Tight US job market delivers as pay accelerates

Tight US job market delivers as pay accelerates copy

 

Bloomberg

Millions of Americans have gone back to work since the last recession. Now they’re finally getting some decent pay raises.
Average hourly earnings of workers climbed 2.8 percent in October from a year earlier, the fastest pace in seven years, Labor Department figures showed Friday in Washington. Rising wages are encouraging people to look for greener pastures: Among the unemployed, the share of people leaving jobs voluntarily jumped to 12.1 percent, the highest since before the financial crisis began in 2007.
The monthly jobs report also showed payrolls rose at a steady pace and the broadest rate of unemployment fell to an eight-year low, encouraging signs for Federal Reserve officials who are projected to raise interest rates in December.
While the picture isn’t all rosy ahead of next week’s election —
Republican presidential nominee Donald Trump’s campaign highlighted the number of people in
their prime working years without jobs — companies are increasingly resorting to higher pay to attract and retain workers.
“We’re gaining traction on wages,” said Drew Matus, deputy US chief economist at UBS Securities LLC in New York. “It is a solid report that suggests slack has eroded to a point where the Fed has to seriously
consider how far they want to let wages accelerate.”
The pace of wage gains exceeded the 2.6 percent median estimate of economists surveyed by Bloomberg.
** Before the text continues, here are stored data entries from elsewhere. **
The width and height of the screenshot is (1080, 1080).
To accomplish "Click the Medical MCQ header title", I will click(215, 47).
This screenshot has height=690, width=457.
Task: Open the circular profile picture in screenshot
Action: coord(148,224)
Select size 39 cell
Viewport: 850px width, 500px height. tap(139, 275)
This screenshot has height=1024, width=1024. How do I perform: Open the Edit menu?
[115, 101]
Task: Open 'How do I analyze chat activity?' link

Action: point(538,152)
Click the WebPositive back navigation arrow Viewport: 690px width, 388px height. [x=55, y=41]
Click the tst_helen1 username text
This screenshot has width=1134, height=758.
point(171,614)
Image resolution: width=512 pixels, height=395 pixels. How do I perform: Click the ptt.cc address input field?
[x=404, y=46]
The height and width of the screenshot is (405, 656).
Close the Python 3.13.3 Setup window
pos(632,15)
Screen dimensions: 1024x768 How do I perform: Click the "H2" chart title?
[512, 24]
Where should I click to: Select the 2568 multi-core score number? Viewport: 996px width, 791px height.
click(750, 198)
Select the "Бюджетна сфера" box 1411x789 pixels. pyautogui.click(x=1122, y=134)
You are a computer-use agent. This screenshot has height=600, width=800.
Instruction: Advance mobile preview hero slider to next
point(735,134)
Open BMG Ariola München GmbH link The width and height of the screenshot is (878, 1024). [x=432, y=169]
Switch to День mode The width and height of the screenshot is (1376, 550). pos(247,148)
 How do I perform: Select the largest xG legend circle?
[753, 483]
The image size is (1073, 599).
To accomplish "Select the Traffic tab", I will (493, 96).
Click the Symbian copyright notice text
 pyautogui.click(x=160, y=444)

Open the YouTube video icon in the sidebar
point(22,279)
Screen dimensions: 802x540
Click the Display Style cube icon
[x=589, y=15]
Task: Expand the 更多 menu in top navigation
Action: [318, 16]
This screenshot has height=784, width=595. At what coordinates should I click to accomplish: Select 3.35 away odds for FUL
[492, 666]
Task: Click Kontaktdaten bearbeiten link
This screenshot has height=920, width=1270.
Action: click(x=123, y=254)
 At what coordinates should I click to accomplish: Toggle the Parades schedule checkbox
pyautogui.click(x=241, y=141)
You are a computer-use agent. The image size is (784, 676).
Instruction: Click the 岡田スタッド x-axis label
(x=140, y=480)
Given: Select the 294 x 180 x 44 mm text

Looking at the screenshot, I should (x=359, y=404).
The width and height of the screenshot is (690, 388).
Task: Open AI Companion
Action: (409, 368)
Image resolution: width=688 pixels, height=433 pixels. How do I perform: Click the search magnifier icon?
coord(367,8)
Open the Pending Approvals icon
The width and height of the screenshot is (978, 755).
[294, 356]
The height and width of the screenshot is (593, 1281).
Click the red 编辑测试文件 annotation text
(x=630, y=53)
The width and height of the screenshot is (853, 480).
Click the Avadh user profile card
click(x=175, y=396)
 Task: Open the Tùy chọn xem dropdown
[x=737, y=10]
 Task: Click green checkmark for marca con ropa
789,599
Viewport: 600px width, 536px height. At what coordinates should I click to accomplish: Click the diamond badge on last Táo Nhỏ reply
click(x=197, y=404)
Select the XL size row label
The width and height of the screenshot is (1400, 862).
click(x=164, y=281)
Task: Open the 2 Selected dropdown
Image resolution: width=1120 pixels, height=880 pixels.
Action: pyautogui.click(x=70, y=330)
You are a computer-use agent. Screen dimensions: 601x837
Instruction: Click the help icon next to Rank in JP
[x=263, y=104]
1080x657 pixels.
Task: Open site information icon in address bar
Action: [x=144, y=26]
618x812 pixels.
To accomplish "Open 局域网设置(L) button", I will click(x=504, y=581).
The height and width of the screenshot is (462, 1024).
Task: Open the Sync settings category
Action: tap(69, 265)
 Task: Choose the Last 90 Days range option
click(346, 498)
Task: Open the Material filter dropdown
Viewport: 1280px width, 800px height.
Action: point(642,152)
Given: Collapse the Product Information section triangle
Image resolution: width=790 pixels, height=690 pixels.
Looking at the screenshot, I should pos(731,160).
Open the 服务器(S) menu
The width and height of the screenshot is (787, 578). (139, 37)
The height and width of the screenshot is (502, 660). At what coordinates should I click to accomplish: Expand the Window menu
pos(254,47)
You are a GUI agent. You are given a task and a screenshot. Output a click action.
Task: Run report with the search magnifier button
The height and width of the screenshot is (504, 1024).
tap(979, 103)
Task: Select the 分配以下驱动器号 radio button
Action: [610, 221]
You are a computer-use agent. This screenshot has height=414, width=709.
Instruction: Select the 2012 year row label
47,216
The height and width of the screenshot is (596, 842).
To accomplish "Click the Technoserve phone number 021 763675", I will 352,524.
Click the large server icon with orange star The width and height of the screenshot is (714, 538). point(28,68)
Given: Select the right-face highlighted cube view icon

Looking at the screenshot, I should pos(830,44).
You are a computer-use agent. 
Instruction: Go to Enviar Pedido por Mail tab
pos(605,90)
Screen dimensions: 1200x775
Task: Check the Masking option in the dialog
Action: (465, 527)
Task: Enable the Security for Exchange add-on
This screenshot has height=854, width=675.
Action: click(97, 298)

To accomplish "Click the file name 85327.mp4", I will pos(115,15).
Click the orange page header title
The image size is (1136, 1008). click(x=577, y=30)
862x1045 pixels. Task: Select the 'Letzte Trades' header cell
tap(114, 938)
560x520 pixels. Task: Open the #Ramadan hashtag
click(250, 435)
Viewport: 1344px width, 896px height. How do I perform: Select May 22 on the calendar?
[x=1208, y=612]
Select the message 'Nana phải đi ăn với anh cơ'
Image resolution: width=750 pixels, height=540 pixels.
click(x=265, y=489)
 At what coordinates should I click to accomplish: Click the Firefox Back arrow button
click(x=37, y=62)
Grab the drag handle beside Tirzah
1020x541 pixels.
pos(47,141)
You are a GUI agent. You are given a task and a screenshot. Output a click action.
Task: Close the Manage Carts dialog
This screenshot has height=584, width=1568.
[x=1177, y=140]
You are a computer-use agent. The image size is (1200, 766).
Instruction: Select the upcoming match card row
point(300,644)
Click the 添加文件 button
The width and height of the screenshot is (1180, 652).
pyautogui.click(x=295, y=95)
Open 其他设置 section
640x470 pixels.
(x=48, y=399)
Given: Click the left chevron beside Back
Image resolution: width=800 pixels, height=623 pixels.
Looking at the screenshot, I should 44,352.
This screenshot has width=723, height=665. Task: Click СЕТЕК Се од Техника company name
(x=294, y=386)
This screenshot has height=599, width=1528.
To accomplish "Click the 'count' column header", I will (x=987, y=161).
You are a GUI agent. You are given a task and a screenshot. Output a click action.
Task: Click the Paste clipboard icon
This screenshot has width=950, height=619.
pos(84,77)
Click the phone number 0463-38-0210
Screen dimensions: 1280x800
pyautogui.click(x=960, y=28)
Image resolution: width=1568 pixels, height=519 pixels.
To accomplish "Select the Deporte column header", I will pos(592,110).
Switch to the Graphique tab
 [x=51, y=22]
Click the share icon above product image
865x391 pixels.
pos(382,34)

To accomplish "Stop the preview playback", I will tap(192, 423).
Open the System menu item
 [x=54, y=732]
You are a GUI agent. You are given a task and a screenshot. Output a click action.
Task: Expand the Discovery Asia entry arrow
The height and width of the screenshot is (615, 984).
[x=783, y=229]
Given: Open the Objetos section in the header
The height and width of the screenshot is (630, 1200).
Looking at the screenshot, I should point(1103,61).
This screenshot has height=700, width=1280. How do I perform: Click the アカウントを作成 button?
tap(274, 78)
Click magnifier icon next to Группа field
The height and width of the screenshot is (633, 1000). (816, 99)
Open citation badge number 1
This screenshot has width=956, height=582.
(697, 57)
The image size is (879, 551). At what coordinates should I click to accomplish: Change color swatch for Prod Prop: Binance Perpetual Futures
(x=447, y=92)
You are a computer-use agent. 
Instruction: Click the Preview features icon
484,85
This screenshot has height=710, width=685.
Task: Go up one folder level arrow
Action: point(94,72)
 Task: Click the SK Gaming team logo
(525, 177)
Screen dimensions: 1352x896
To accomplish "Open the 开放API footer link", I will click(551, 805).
The unemployment rate fell to 4.9 percent from 5 percent. Employers boosted payrolls by 161,000 people in October, close to the 173,000 median projection, and revisions added 44,000 jobs to previously reported gains in the prior two months. Atlanta Fed President Dennis Lockhart said on Friday: “I consider that a quite satisfactory jobs report.”

YELLEN’S HOPE
Fed Chair Janet Yellen said in September that while there has been “some modest pickup” in pay gains, “my hope and expectation is that we will see some further pickup in wage growth, and that it will be broadly beneficial to American households.”
The larger-than-expected wage increase in October was helped by a 2 percent jump from September in hourly pay of utility workers, who scrambled to get power and telecommunications restored after Hurricane Matthew struck the southeastern US The gain was the largest since November 2012, when there was a 2.5 percent surge in the aftermath of Hurricane Sandy — a gain that partially reversed the following month.
Other gauges show pay gains rising. The Atlanta Fed’s Wage Growth Tracker indicates median pay rising an average 3.6 percent over the
past three months, matching the fastest rate since January 2009. The Labor Department’s Employment Cost Index was up 2.3 percent in the third quarter from a year earlier, matching the second-fastest pace of this expansion.

PRESIDENTIAL CANDIDATES
Trump says the economy can do better and plans to overhaul tax, trade, energy and regulatory policies that he says will break down barriers to faster growth. Democratic nominee Hillary Clinton has said she wants
to boost the number of well-
paying jobs and bring about full employment. Americans head to the polls on Nov. 8.
“If voters were only consulting what was actually happening to their wages and income, then yes, voters should be in a good mood, but a lot of people’s interpretation of the statistics is driven by what their political leaders tell them,” said Gary Burtless, a senior fellow at the Brookings Institution in Washington and former Labor Department economist.
Service producers led the increase in October employment, with health-care providers adding the most workers in three months. Construction companies tacked on 11,000 jobs after 23,000 in September for the biggest two-month advance since February and March.
Not everyone is necessarily sharing in the labor market’s gains. Some 5.89 million American employees were in part-time jobs but wanted full-time work, a statistic known as working part-time for economic reasons. That figure is little changed over the past year and above its level from before the recession began in late 2007.

WANTING MORE
Of those who wanted full-time work, 2.12 million said part-time employment was all they could find, the highest in seven months.
“If you peel the layers, the Fed would rather see fewer part-time workers for economic reasons” and more who actually desire such work, said Stuart Hoffman, chief economist at PNC Financial Services Group Inc. in Pittsburgh. “But overall with job growth, an upwards revision and big wage gains, it’s a pretty solid job report to start out a new quarter.”